Collected data entries
########

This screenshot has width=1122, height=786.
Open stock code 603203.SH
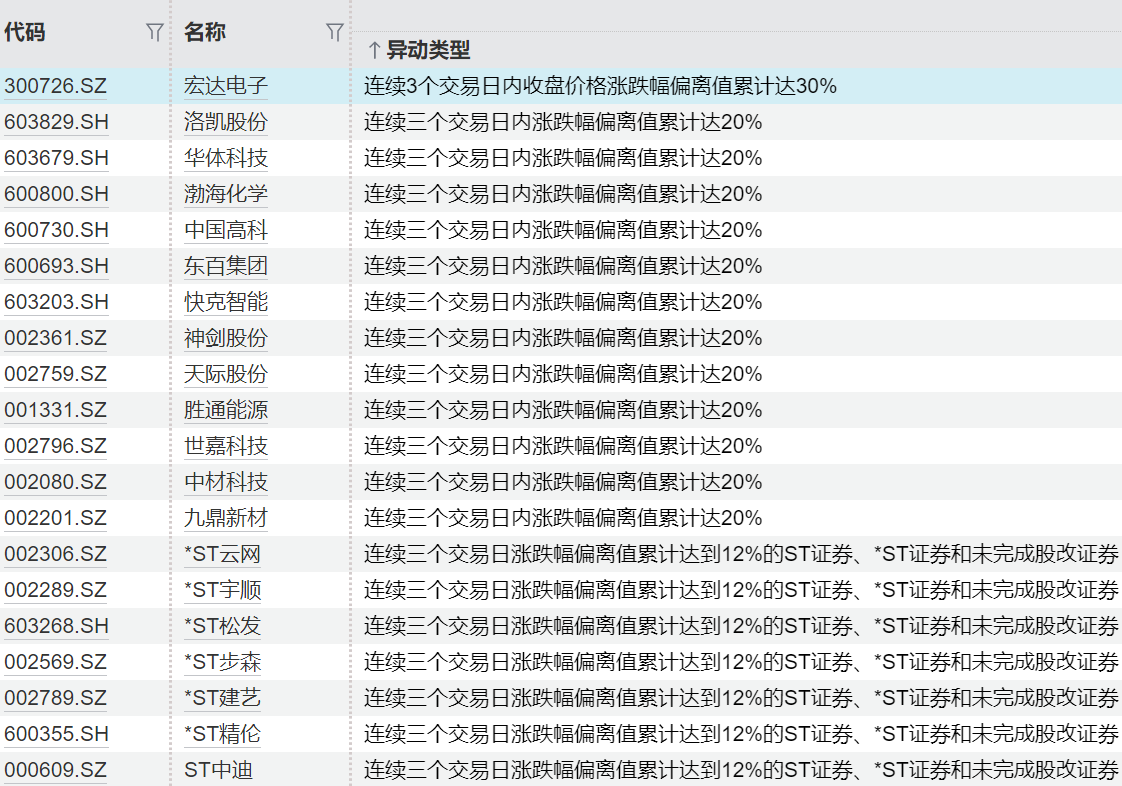point(56,303)
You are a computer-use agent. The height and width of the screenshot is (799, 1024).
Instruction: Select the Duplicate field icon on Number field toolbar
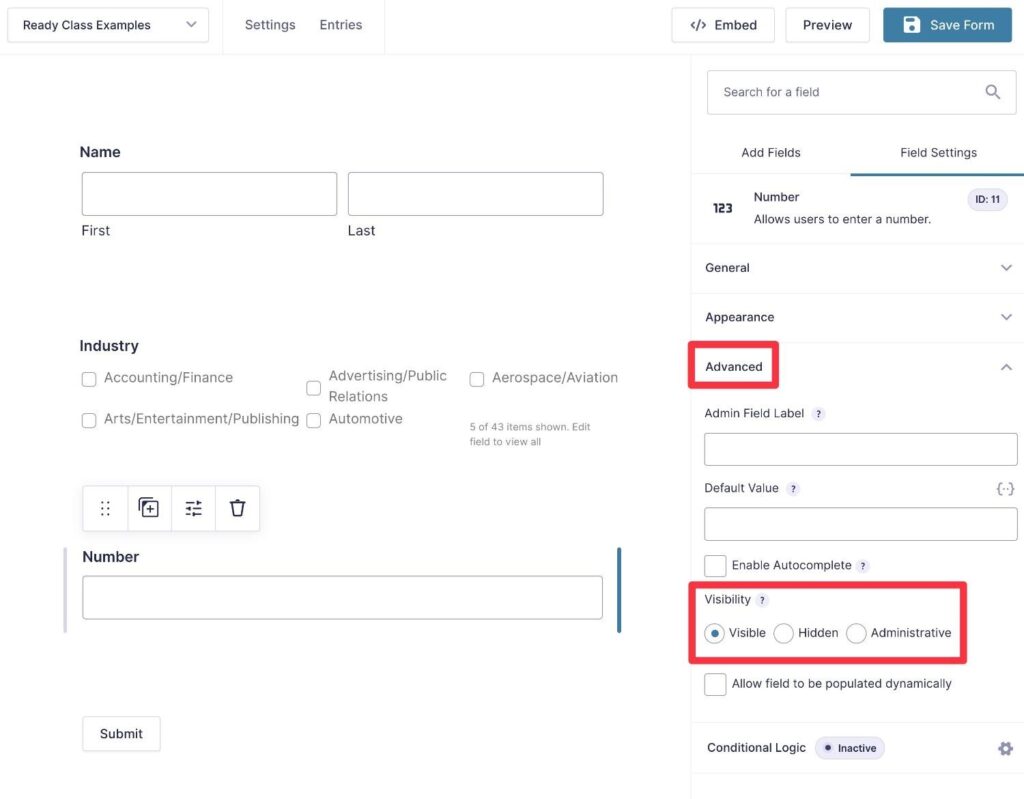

########

= What the task asks =
For the records above, give every line again exactly and skip the pictures.

= Task result =
This screenshot has width=1122, height=786.
Open stock code 603203.SH
point(56,303)
You are a computer-use agent. The height and width of the screenshot is (799, 1024).
Instruction: Select the Duplicate field icon on Number field toolbar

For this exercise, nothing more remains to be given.